╭─ Selected passage

[Beignet] [PATCH] support 64-bit version "add_sat"

Tue Sep 17 01:15:18 PDT 2013

It is possible. Good idea. 

Should ocl_add_with_carry(x, y) return two value: "x+y" and the carry bit? If so, then how to implement it? 

-----Original Message-----
From: beignet-bounces+homer.xing=intel.com at lists.freedesktop.org [mailto:beignet-bounces+homer.xing=intel.com at lists.freedesktop.org] On Behalf Of Zhigang Gong
Sent: Tuesday, September 17, 2013 4:11 PM
To: Xing, Homer
Cc: beignet at lists.freedesktop.org
Subject: Re: [Beignet] [PATCH] support 64-bit version "add_sat"

We can consider to introduce a simple intrinsic  ocl_add_with_carry(), and only need to implement this simple function at backend side.
For the rest part, we can do it at fore end, is it possible?

-----Original Message-----
From: Xing, Homer [mailto:homer.xing at intel.com]
Sent: Tuesday, September 17, 2013 3:56 PM
To: Zhigang Gong
Cc: beignet at lists.freedesktop.org
Subject: RE: [Beignet] [PATCH] support 64-bit version "add_sat"

Thanks for the comments.

I will change the code to let the allocator to allocate flag register. But I currently don't know the way. Do you know how to let the allocator to allocate a flag register?

For the second point, it is possible to implement this built-in function at inline c level. But the implementation might be complicated. Because inline C level cannot do "add with carry" concisely. For GPU, "add with carry" is simply one instruction. For C level, "add with carry" may be some lines of code. Then perhaps the C level code might be more complicated than GPU level code.

Homer

-----Original Message-----
From: Zhigang Gong [mailto:zhigang.gong at linux.intel.com]
Sent: Tuesday, September 17, 2013 2:55 PM
To: Xing, Homer
Cc: beignet at lists.freedesktop.org
Subject: Re: [Beignet] [PATCH] support 64-bit version "add_sat"

╰─

◆ What the exercise asks ◆
Do these statements agree with the add_sat thread above? Answer yes or no for each and quote the deciding words. (a) Zhigang Gong proposes implementing only ocl_add_with_carry() on the backend side. (b) Homer Xing already knows how to make the allocator allocate a flag register. (c) Homer Xing says the built-in function cannot be implemented at inline C level.

╭─ Data excerpts

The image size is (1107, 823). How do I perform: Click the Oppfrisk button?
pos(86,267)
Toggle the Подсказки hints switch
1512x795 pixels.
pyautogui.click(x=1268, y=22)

╰─

◆ Task answer ◆
(a) Yes: "only need to implement this simple function at backend side."
(b) No: "But I currently don't know the way."
(c) No: "it is possible to implement this built-in function at inline c level."